園子温監督の最新作『ラブ&ピース』はなぜ特撮なのか? サブカルになる以前「空気のように存在した特撮。もう一度仕掛けてみたかった」
――当時作っていたら、こういう作品ではなかったかもしれない?
そう。『ゴジラ』みたいにいろんな社会批判を背負って、暴れまくって。今回は死傷者ゼロという話になっているけど、25年前だったらみんな死んじゃうくらいの勢いだったかもしれない。
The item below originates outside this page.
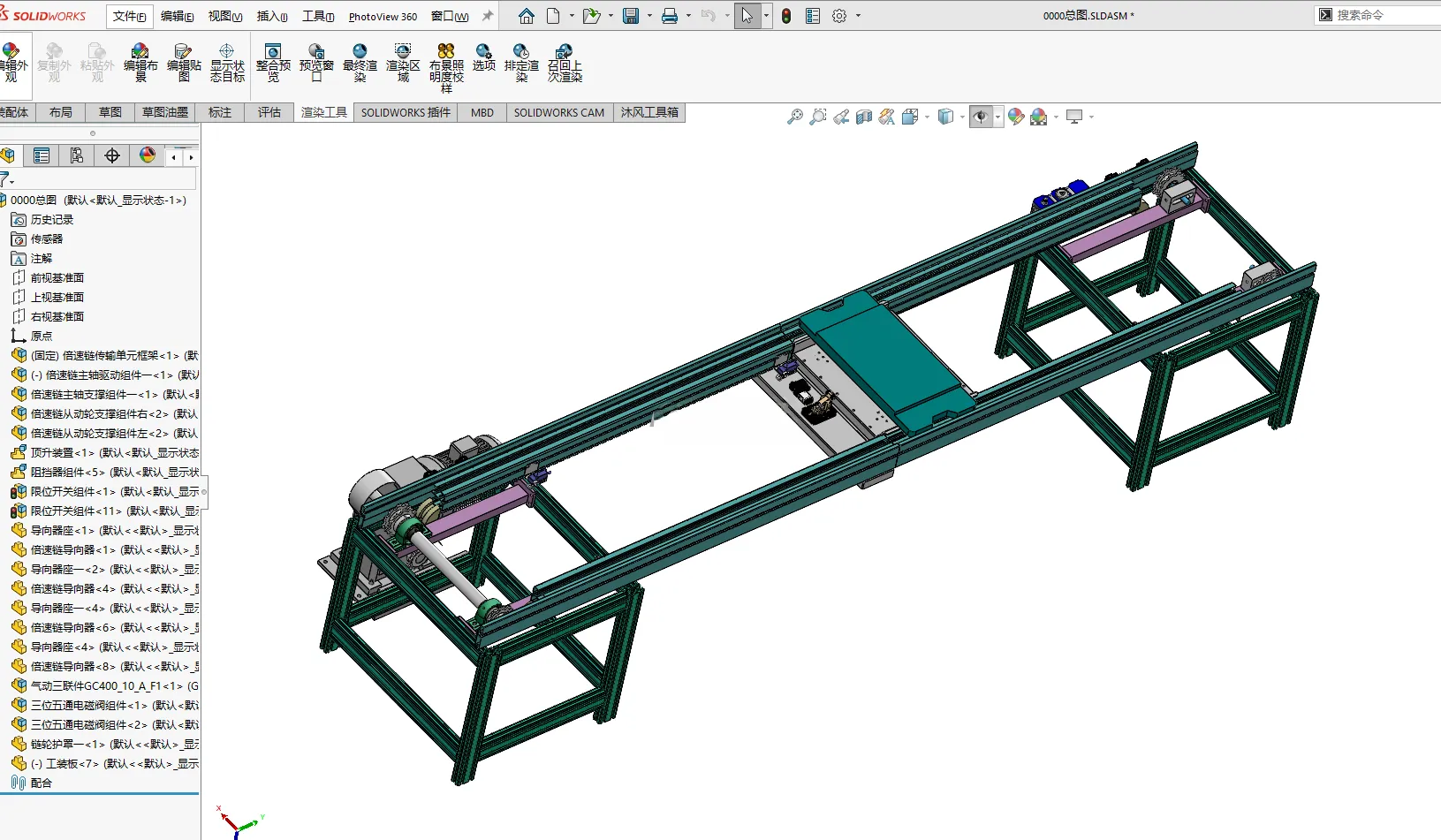
Task: Open the Hide/Show Items dropdown arrow
Action: click(998, 117)
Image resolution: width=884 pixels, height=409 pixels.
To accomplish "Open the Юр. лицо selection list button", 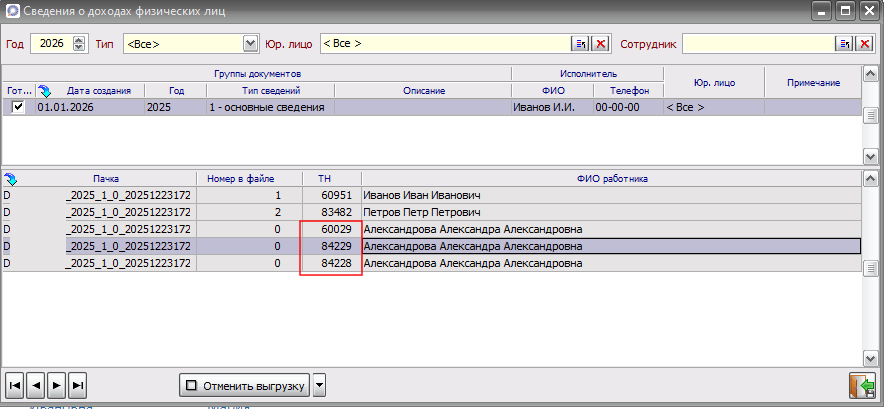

バブル期、夢の島の実景から始まるはずだったので、もっと"捨てられたもの"の方に(視点が)行っただろうね。
――そこが25年経って大きく変わった部分なんですね。
自分もさんざん、社会批判的なものや、過激なものや、いろんな映画を撮ってきたので。この台本自体、25年前には過激に見えたけど、今見るとそうではない。そういうところで、温かい方、ヒューマンドラマの方に寄ったのだと思います。
でも本当に、25年前は精いっぱい過激なつもりで書いていたんです。
――寓話的なお話の中でも、特に良一のあこがれの女性・寺島裕子さん(麻生久美子)はファンタジーな存在に見えました。
寺島裕子には実はモデルがいまして。当時、寺島裕子という名前の人と付き合っていました。
――どんな方だったか、お聞きしてもいいですか?
うぅん……。優しい、人でしたよ。
――良一も、良一にとってのカメの存在も、受け入れてくれていましたね。